### Work instructions
Please update the records from the line containing "coordinates (968, 452)." through the line containing "funnel is located at coordinates (304, 236).", replacing "particular element" with "specific element" and leaving everything else unchanged. Give back only those lines.

### Dataset extract
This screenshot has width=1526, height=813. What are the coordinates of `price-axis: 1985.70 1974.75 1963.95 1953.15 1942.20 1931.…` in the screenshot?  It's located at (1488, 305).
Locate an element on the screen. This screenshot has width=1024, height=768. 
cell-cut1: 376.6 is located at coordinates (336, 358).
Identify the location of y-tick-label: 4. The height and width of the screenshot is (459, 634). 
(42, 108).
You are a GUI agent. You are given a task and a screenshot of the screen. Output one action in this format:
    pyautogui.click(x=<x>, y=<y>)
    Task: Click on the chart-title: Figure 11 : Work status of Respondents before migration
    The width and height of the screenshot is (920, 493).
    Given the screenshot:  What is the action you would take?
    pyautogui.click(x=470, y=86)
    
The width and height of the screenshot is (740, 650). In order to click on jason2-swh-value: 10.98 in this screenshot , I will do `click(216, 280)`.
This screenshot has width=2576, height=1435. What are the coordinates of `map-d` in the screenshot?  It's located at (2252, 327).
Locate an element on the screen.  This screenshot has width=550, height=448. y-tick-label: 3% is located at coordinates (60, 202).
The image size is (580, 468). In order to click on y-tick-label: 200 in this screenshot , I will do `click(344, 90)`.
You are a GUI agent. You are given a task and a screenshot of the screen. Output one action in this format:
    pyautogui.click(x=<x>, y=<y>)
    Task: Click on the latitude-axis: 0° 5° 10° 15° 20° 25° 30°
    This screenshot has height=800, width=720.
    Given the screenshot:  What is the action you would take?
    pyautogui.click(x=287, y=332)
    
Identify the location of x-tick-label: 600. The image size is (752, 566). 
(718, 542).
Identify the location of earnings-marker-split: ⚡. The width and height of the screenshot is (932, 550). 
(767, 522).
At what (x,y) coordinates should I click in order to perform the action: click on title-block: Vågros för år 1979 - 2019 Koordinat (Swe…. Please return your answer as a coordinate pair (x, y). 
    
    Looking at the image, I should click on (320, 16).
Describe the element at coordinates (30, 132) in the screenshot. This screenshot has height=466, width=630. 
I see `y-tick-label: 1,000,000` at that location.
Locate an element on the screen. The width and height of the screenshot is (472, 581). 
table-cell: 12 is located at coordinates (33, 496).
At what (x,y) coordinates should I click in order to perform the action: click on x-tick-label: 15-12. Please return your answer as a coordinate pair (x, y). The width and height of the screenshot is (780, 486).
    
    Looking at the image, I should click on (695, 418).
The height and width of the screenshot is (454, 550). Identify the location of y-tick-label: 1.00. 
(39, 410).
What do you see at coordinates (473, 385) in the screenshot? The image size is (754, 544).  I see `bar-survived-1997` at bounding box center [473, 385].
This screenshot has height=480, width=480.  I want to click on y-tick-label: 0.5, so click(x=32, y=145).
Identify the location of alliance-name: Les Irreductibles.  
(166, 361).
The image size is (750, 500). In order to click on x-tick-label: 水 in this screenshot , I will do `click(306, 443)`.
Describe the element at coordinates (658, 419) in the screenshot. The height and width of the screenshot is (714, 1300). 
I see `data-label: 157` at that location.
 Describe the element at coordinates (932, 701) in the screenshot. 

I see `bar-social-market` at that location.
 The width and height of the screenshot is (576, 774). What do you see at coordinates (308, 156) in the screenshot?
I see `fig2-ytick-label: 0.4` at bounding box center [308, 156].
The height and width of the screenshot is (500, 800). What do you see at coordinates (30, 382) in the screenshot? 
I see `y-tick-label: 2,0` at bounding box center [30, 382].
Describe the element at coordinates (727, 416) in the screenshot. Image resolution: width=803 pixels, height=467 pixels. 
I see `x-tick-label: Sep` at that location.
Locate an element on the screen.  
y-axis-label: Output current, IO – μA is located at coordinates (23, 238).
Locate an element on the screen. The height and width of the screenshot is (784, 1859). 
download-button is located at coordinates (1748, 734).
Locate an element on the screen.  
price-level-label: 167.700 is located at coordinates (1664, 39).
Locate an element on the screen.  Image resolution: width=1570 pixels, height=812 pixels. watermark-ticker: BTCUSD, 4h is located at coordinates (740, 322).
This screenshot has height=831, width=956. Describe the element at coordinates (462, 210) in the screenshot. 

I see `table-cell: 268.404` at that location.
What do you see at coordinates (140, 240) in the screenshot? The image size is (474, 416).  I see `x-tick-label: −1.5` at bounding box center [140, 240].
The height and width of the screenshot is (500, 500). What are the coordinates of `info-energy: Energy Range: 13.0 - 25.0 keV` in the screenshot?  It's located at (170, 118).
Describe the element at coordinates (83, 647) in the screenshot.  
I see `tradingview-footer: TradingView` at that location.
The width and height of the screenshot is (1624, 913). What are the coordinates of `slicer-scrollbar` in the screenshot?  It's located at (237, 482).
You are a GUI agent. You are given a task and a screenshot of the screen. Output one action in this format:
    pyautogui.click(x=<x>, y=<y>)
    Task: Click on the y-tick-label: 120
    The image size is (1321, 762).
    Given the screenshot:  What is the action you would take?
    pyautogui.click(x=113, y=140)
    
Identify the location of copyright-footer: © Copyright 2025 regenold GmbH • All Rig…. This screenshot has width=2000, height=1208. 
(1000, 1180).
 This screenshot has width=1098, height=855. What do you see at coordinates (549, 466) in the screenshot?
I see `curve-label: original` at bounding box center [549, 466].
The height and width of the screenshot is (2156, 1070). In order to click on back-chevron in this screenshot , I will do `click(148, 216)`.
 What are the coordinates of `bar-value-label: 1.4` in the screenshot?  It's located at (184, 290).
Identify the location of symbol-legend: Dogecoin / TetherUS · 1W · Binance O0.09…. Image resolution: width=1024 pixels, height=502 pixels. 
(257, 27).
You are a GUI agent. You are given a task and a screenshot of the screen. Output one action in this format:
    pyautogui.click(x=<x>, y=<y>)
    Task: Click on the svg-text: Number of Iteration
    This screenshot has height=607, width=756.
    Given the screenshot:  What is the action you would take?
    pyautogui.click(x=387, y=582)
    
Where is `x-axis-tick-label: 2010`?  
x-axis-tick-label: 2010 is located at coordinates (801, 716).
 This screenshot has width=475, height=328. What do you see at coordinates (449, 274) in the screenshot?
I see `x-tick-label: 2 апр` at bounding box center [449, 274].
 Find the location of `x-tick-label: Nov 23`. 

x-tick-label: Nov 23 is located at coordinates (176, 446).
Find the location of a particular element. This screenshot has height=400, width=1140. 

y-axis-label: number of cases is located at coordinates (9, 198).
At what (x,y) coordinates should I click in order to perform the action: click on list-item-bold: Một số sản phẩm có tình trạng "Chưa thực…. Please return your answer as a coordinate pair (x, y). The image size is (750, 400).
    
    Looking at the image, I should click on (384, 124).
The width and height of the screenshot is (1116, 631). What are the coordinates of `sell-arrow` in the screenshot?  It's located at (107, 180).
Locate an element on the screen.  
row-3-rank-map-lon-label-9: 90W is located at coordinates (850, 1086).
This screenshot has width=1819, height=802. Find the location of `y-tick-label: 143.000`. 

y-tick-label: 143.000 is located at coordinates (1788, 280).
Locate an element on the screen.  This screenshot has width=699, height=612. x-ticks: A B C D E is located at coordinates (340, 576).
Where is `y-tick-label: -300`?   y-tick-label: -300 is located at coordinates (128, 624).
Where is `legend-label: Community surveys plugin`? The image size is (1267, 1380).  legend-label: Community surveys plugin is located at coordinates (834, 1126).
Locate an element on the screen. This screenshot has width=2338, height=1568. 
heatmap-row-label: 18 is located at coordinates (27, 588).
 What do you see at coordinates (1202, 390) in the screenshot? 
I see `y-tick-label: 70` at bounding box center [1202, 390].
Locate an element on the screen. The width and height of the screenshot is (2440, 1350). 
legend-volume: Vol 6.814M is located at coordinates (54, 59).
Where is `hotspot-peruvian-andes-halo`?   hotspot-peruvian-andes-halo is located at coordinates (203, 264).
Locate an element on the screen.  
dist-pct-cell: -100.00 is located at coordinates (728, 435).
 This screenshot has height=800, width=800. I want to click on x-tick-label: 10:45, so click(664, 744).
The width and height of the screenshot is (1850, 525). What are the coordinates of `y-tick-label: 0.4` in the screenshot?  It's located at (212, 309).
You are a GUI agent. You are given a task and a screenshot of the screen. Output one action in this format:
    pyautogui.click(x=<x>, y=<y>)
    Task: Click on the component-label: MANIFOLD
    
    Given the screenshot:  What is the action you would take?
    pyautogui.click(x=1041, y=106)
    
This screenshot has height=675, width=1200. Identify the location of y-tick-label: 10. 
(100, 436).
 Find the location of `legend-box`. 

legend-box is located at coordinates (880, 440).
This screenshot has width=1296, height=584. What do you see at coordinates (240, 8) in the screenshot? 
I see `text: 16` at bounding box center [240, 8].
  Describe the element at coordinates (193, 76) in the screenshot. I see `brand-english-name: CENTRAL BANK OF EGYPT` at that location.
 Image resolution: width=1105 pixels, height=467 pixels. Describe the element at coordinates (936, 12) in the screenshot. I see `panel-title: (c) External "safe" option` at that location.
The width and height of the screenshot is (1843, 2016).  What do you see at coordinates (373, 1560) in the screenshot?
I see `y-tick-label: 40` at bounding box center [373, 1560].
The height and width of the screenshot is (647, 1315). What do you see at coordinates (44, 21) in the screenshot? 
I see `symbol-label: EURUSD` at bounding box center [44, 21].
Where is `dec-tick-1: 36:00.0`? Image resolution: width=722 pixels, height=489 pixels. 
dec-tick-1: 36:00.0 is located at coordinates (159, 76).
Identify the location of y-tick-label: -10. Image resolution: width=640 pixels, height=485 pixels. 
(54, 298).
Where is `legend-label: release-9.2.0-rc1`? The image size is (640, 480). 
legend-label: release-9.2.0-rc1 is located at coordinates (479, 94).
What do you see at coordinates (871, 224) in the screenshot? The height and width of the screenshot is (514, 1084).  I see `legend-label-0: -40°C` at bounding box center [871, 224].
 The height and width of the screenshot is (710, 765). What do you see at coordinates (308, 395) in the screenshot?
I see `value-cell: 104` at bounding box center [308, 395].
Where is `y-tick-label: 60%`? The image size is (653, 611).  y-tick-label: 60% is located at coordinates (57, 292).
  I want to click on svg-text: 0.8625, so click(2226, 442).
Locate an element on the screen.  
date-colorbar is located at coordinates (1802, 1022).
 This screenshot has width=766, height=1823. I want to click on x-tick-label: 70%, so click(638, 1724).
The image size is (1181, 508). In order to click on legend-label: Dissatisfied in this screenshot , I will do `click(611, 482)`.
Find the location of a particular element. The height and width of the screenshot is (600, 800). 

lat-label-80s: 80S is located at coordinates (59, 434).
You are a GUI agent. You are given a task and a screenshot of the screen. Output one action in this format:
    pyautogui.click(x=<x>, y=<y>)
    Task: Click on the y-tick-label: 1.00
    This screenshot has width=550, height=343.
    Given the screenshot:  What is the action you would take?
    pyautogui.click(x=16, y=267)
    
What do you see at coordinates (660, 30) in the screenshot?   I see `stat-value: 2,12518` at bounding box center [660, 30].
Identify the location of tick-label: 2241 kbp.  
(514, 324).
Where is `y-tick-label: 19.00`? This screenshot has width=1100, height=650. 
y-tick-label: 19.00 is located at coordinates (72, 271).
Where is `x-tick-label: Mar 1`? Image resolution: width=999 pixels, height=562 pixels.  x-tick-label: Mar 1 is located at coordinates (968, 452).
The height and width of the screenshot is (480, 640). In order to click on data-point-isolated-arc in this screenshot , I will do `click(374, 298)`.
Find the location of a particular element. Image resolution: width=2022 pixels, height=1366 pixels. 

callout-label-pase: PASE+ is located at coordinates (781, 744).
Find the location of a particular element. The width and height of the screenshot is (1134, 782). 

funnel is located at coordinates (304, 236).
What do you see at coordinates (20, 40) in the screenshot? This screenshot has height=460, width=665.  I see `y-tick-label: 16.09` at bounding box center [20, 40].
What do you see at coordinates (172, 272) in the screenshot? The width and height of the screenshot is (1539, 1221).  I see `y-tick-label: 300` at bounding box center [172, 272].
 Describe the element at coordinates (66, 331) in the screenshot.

### Response to this task
Where is `x-tick-label: Mar 1`? Image resolution: width=999 pixels, height=562 pixels.  x-tick-label: Mar 1 is located at coordinates (968, 452).
The height and width of the screenshot is (480, 640). In order to click on data-point-isolated-arc in this screenshot , I will do `click(374, 298)`.
Find the location of a specific element. Image resolution: width=2022 pixels, height=1366 pixels. 

callout-label-pase: PASE+ is located at coordinates (781, 744).
Find the location of a specific element. The width and height of the screenshot is (1134, 782). 

funnel is located at coordinates (304, 236).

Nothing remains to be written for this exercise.